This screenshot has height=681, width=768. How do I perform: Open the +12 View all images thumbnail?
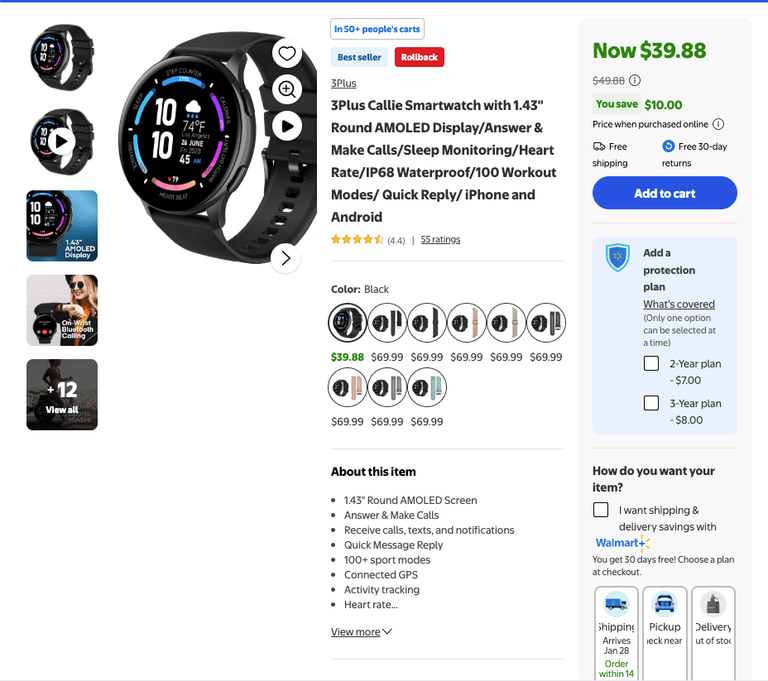tap(62, 395)
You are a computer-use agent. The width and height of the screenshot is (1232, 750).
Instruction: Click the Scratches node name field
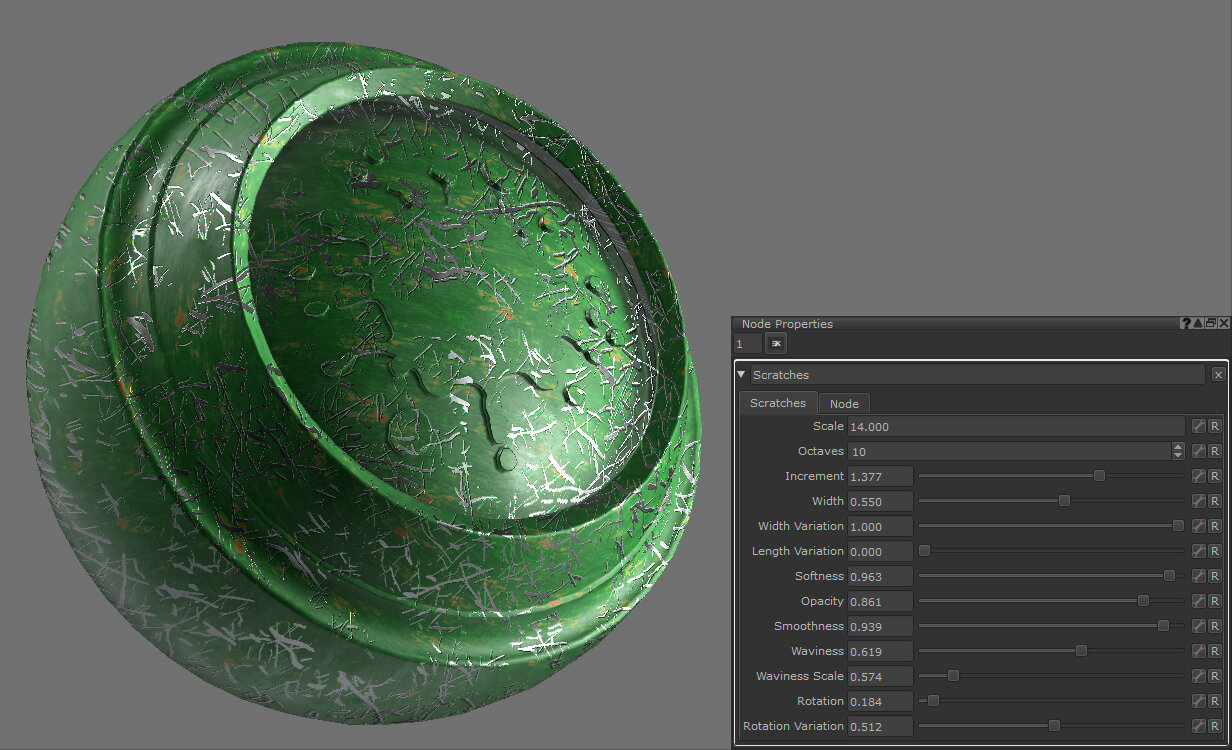tap(976, 375)
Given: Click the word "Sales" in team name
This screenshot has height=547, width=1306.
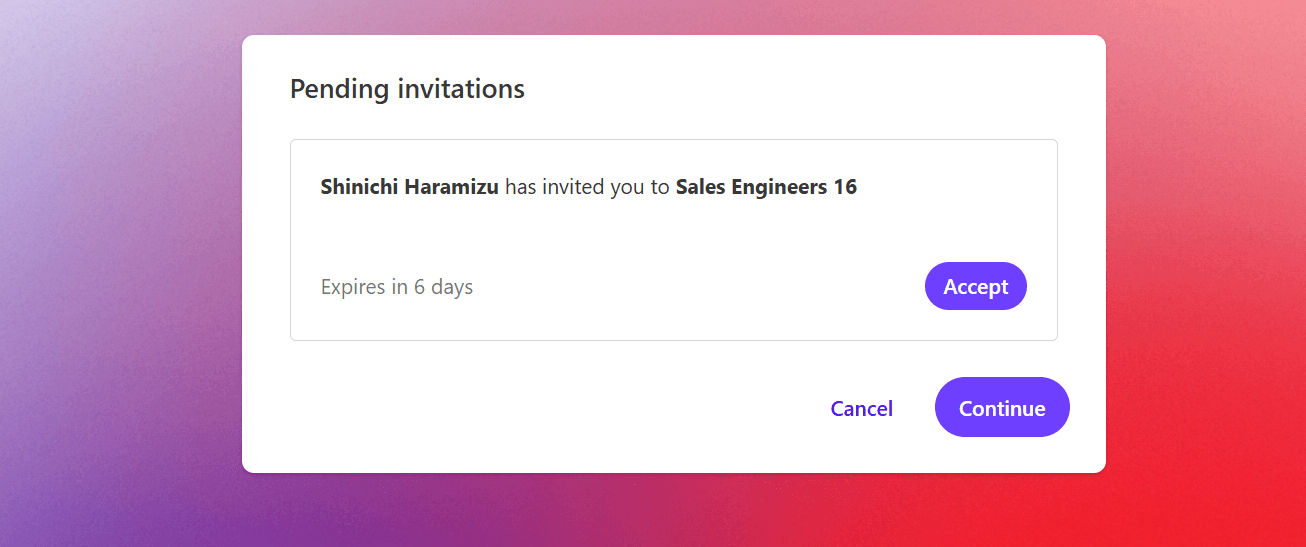Looking at the screenshot, I should click(700, 187).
****************
STATED TASK: Copy the data exactly, starting with the line that contains "You are a computer-use" and continuing through the end of the data. Leave the pictures out.

ANSWER TO THE TASK:
You are a computer-use agent. The width and height of the screenshot is (1232, 750).
Instruction: Click the Scratches node name field
tap(976, 375)
Given: Click the word "Sales" in team name
This screenshot has height=547, width=1306.
Looking at the screenshot, I should click(700, 187).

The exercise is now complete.